WHAT TO DO: Some of the lines below need repeating. Reproduce exactly those between the lines holding "Add questions to" and "Given: Collapse the", inclusive.

[Stored data]
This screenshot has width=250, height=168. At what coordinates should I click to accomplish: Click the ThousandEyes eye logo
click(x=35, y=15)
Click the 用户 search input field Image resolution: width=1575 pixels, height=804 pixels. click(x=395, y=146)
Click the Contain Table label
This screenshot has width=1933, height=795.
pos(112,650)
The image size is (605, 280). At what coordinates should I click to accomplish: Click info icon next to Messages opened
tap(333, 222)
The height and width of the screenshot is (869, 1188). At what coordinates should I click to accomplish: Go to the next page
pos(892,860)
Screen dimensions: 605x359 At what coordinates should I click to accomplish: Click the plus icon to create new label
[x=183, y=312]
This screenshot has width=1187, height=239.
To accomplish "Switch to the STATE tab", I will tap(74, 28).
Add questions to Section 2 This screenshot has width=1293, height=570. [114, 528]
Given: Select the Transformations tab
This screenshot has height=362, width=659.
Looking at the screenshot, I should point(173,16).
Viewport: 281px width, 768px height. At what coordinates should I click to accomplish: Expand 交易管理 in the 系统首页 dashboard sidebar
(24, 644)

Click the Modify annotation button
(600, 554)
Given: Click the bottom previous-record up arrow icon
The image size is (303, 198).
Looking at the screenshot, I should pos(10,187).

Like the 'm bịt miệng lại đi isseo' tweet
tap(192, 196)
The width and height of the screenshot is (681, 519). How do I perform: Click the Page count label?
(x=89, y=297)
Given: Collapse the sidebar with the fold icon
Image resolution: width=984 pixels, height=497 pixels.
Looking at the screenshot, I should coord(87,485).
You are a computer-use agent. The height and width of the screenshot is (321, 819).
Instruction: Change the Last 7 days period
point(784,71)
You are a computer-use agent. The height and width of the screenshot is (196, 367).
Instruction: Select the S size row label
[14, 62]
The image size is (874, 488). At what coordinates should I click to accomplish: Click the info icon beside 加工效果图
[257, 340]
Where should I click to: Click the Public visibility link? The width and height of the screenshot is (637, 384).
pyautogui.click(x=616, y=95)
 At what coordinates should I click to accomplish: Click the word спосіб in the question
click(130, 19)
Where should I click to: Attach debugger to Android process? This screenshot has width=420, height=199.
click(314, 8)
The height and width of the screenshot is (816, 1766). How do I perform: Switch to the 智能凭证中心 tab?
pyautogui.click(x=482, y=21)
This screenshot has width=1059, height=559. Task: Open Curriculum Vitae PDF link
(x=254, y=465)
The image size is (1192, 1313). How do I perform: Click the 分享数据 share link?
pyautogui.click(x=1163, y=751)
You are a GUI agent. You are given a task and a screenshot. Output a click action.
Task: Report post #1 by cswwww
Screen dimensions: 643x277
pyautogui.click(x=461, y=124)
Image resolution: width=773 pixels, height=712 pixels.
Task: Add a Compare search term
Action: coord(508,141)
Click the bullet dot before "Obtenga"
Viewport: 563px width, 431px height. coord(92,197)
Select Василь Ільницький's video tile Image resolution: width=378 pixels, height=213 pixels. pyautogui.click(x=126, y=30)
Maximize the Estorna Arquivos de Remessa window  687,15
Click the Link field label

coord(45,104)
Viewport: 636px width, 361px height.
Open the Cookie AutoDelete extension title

RESPONSE TO THIS EXERCISE:
Add questions to Section 2 This screenshot has width=1293, height=570. [114, 528]
Given: Select the Transformations tab
This screenshot has height=362, width=659.
Looking at the screenshot, I should point(173,16).
Viewport: 281px width, 768px height. At what coordinates should I click to accomplish: Expand 交易管理 in the 系统首页 dashboard sidebar
(24, 644)

Click the Modify annotation button
(600, 554)
Given: Click the bottom previous-record up arrow icon
The image size is (303, 198).
Looking at the screenshot, I should pos(10,187).

Like the 'm bịt miệng lại đi isseo' tweet
tap(192, 196)
The width and height of the screenshot is (681, 519). How do I perform: Click the Page count label?
(x=89, y=297)
Given: Collapse the sidebar with the fold icon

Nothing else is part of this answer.